I reposted their tweet and added a sarcastic note:
#prt Can children be witches who should be killed? Hey, @PremierRadio is just asking questions!
— Adam Lee (@DaylightAtheism) April 15, 2014
In the meantime, Premier Radio was being attacked by other rationalists on Twitter. Here’s what they posted in response:
@RJCBennett @bobchurchill @CEMB_forum Those assumptions are wrong. But here's what the bible says: http://t.co/tXzv503rd3
— Premier Christian (@PremierRadio) April 15, 2014
That link goes to a page, “37 Bible Verses About Witches“, whose first line is the notorious Exodus 22:18: “You shall not permit a sorceress to live.”
Right after they posted that, they responded to me:
@DaylightAtheism Christian's believe evil can be at work in people, what some people define as 'witches'. We would never condone killing.
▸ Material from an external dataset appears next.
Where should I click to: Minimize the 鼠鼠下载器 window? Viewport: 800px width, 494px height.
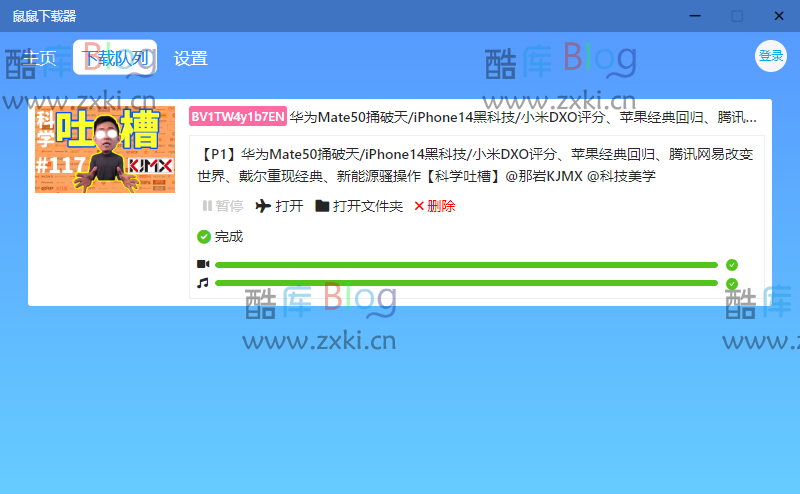(x=692, y=16)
— Premier Christian (@PremierRadio) April 15, 2014
Obviously, the question arises: if you don’t condone killing, why don’t you, considering that you believe witches are real and that you follow a Bible which tells you to kill them?
.@PremierRadio You just linked to a page of Bible verses about how witches should be killed. Do you reject those verses?
— Adam Lee (@DaylightAtheism) April 15, 2014
@DaylightAtheism Yes – there is a difference in both language and interpretation of the Bible throughout the Christian faith.
— Premier Christian (@PremierRadio) April 15, 2014
It’s not clear what alternative “interpretation” they had in mind here. If you believe that witches don’t exist and that demonic possession was a superstition of an earlier age, then you’d have good reason to ignore the Bible verses about killing them. But Premier Radio’s spokesperson, as they just stated, does believe in witches. So why the disconnect?
They offered one more justification, which was the most unbelievable of all:
.@PremierRadio Children are being tortured, abandoned and murdered because of "witch hunters" like Ukpabio. Do you know this?
— Adam Lee (@DaylightAtheism) April 15, 2014
@DaylightAtheism We know witch doctors can cause harm, but they are also known to do spiritual healings
— Premier Christian (@PremierRadio) April 15, 2014
This is saying that dead and tortured children are a price worth paying for “spiritual healing” – that the manifest harm these witch hunters do has to be balanced against the wholly unverifiable, unmeasurable “spiritual” help they offer, as if one could cancel out the other. We’d never tolerate a surgeon who performed life-saving operations, but killed a patient on the table every once in a while, just on a whim. And these missionaries don’t even have the thin excuse of doing some measurable good, as that hypothetical surgeon could claim in his defense.
This story sums up every reason why I, as an atheist, object to religion as a destructive force. These ancient witchcraft superstitions, which by all rights should have been banished to memory long ago, are being kept alive in the modern era by people who have no excuse for not knowing better. And the overriding need to preserve those superstitions warps their moral compass, persuading them to judge intangible goods as more important than all-too-tangible evils.